TRY IT — A stretch of the entries below is to be set down exactly, running from the line with "Where should I click to: Collapse" through the line with "Enable the Exclusive port checkbox", both included, and no other line.

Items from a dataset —
- - -

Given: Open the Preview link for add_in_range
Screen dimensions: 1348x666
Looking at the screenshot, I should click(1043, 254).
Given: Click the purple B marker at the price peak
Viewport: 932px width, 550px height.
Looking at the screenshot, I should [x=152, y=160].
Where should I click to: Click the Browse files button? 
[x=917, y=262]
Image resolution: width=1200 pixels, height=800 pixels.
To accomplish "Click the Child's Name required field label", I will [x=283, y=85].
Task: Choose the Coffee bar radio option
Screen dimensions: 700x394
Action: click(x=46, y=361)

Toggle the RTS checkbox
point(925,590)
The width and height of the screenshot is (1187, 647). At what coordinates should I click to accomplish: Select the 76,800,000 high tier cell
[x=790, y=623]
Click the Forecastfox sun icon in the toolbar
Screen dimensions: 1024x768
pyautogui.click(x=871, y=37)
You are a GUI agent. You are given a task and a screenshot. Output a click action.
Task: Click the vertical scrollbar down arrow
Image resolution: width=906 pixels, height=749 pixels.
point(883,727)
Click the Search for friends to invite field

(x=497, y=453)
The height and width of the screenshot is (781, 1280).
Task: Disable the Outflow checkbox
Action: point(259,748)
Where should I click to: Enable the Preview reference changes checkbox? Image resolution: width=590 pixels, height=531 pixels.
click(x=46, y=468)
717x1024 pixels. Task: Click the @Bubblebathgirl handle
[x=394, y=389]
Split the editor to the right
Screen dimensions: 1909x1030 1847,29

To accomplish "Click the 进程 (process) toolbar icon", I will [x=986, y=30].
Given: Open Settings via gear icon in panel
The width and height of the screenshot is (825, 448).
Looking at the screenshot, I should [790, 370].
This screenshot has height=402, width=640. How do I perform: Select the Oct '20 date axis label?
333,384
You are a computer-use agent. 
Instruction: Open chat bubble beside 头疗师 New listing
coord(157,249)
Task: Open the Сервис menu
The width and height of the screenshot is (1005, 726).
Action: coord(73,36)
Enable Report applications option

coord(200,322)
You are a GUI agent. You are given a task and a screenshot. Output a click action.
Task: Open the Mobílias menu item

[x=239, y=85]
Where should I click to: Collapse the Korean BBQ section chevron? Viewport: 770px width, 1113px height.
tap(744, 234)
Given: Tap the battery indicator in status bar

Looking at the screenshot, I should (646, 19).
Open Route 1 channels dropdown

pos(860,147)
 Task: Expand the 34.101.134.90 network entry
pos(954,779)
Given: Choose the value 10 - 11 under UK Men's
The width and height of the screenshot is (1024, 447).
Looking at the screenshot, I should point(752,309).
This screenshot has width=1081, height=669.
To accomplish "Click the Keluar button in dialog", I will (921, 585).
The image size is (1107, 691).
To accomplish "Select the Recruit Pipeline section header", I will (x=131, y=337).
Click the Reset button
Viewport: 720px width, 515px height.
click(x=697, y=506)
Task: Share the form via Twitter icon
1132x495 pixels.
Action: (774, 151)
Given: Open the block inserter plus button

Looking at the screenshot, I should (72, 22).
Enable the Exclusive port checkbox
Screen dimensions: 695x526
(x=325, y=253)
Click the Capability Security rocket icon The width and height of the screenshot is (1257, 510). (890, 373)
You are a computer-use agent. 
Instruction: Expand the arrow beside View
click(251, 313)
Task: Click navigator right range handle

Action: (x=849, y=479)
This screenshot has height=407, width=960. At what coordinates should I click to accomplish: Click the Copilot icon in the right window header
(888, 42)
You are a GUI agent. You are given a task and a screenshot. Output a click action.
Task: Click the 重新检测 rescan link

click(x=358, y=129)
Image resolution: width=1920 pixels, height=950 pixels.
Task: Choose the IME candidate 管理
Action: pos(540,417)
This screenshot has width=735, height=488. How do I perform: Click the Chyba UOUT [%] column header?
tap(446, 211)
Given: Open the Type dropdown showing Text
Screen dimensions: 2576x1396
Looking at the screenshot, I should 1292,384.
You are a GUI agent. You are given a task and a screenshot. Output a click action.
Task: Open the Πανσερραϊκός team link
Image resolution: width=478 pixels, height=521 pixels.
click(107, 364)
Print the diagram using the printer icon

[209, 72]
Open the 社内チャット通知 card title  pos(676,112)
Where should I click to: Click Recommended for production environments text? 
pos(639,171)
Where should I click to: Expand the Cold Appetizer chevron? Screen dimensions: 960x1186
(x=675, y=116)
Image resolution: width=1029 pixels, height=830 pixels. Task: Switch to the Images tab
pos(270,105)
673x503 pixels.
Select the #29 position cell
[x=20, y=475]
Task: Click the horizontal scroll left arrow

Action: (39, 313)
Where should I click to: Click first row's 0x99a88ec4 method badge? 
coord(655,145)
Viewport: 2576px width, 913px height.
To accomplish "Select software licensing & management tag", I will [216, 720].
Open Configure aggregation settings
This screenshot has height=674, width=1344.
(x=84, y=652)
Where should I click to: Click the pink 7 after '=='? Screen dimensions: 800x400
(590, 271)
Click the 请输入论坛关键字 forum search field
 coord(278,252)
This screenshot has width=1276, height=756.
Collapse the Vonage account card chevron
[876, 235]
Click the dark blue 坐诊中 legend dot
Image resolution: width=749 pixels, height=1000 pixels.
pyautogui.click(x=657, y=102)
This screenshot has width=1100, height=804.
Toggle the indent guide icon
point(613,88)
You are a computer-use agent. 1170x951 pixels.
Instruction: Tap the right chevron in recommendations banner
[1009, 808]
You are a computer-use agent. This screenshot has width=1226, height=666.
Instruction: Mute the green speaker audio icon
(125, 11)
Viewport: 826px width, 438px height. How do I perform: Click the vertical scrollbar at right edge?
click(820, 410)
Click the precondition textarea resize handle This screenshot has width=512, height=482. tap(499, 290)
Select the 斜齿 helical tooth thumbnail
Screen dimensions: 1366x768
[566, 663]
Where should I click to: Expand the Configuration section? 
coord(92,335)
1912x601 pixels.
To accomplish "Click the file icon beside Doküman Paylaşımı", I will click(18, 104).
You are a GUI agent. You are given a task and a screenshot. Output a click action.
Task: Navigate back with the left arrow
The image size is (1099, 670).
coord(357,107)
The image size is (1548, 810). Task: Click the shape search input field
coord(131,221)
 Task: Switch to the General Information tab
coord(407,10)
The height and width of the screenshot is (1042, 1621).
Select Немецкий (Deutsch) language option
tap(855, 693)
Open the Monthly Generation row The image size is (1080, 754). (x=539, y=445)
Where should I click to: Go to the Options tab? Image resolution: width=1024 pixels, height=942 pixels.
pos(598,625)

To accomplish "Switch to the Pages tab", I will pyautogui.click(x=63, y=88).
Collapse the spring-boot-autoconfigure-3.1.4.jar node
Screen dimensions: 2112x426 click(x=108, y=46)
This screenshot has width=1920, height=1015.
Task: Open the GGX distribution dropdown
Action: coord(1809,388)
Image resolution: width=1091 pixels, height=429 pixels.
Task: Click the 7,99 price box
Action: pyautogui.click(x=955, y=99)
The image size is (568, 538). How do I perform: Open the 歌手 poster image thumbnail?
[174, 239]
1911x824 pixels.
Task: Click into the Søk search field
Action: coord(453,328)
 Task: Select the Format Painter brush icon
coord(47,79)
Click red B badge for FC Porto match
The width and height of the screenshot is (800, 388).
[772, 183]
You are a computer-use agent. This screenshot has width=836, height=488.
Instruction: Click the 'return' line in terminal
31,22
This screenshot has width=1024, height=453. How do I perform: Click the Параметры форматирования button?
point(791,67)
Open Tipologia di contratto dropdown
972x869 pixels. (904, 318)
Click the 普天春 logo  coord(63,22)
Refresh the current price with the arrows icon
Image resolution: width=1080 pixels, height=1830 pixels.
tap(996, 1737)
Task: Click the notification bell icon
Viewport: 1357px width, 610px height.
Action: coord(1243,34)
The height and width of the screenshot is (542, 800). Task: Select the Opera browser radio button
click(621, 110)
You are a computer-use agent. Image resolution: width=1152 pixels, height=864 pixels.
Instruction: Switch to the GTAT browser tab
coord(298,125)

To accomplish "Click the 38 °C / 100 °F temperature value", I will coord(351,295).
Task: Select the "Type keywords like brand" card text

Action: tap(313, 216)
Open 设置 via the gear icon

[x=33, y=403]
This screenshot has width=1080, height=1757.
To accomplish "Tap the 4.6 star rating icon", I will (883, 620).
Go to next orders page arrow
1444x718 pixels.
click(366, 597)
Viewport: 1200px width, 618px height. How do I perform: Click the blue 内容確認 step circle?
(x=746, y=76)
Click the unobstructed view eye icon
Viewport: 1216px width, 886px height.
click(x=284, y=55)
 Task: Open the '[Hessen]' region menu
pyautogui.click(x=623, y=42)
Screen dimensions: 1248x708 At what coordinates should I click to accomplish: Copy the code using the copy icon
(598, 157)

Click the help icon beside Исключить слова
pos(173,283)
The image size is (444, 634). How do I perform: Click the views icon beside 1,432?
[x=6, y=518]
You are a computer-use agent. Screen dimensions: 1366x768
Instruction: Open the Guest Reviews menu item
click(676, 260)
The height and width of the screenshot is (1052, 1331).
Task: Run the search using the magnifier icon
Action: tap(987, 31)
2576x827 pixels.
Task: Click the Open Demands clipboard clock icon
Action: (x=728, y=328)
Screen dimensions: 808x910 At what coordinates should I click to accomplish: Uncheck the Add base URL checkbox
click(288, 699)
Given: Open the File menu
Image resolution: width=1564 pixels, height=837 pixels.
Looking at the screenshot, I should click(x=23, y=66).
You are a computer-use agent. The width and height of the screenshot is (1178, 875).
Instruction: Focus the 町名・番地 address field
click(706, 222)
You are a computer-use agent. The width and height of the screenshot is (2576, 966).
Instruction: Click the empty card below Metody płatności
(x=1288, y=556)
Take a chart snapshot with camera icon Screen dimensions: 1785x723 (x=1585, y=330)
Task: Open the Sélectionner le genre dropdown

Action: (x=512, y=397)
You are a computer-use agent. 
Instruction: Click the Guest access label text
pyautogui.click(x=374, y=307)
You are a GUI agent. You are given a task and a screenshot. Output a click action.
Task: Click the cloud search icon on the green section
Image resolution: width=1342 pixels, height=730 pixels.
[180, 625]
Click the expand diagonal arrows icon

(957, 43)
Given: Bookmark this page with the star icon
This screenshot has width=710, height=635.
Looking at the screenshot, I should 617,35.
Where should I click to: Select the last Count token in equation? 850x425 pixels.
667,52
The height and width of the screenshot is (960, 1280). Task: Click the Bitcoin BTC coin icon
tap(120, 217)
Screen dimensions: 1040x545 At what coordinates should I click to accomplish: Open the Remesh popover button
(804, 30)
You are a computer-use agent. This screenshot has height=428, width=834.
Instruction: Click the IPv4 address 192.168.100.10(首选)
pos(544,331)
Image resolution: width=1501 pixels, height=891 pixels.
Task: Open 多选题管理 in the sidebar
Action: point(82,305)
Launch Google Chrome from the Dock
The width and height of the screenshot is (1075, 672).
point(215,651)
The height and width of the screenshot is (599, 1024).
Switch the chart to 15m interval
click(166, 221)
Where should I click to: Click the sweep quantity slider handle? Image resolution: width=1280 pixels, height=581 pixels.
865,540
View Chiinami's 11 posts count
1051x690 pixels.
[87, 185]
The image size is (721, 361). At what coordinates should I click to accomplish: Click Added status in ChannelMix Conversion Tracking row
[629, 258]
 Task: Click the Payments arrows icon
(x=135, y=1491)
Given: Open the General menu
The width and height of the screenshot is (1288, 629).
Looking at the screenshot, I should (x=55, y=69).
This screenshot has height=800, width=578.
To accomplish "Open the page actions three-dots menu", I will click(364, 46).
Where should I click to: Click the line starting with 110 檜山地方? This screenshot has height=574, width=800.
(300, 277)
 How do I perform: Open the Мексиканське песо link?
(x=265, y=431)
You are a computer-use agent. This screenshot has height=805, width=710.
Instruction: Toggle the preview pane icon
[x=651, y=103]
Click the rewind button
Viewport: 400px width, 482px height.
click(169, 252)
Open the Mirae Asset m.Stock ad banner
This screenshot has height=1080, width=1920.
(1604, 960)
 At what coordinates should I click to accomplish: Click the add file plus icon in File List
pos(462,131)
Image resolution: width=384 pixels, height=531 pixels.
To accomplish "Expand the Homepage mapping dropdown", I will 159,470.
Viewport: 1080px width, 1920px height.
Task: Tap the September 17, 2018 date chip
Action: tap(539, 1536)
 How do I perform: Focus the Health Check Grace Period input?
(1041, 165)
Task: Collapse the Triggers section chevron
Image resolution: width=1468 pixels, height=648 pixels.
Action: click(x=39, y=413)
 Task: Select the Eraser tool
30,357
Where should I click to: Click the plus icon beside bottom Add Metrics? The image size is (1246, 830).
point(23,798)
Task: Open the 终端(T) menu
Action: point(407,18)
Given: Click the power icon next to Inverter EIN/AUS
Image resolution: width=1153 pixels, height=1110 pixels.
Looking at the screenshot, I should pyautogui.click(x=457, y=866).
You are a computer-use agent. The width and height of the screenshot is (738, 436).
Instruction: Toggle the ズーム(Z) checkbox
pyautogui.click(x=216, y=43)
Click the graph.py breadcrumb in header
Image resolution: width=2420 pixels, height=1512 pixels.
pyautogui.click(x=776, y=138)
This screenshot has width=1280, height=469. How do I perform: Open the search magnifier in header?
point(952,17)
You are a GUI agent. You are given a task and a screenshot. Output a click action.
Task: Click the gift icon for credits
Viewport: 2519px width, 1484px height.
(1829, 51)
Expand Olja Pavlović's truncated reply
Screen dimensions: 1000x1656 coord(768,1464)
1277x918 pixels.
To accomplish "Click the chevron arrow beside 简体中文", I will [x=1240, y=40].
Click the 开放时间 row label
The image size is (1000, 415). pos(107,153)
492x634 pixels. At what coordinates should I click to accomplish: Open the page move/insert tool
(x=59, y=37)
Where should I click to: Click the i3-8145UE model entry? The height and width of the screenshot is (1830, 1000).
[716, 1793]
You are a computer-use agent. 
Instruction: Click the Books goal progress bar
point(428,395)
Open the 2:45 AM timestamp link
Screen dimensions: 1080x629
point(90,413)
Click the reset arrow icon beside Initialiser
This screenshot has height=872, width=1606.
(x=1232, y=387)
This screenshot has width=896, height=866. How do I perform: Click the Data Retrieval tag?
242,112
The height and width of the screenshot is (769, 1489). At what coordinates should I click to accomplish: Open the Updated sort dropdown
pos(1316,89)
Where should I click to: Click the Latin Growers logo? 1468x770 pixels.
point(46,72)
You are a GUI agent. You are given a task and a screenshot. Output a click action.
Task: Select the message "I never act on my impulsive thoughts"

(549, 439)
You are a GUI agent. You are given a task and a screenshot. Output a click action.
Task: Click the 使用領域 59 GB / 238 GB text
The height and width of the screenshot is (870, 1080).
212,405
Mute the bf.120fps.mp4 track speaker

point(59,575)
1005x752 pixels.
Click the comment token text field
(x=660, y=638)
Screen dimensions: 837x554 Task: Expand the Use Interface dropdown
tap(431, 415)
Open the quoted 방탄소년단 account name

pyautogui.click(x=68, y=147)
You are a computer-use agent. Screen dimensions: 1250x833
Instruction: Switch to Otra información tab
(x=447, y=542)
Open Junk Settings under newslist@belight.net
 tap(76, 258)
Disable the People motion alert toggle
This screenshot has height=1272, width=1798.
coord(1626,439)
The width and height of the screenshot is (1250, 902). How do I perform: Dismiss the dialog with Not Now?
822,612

- - -

REPLY —
Where should I click to: Collapse the Korean BBQ section chevron? Viewport: 770px width, 1113px height.
tap(744, 234)
Given: Tap the battery indicator in status bar

Looking at the screenshot, I should (646, 19).
Open Route 1 channels dropdown

pos(860,147)
 Task: Expand the 34.101.134.90 network entry
pos(954,779)
Given: Choose the value 10 - 11 under UK Men's
The width and height of the screenshot is (1024, 447).
Looking at the screenshot, I should point(752,309).
This screenshot has width=1081, height=669.
To accomplish "Click the Keluar button in dialog", I will (921, 585).
The image size is (1107, 691).
To accomplish "Select the Recruit Pipeline section header", I will (x=131, y=337).
Click the Reset button
Viewport: 720px width, 515px height.
click(x=697, y=506)
Task: Share the form via Twitter icon
1132x495 pixels.
Action: (774, 151)
Given: Open the block inserter plus button

Looking at the screenshot, I should (72, 22).
Enable the Exclusive port checkbox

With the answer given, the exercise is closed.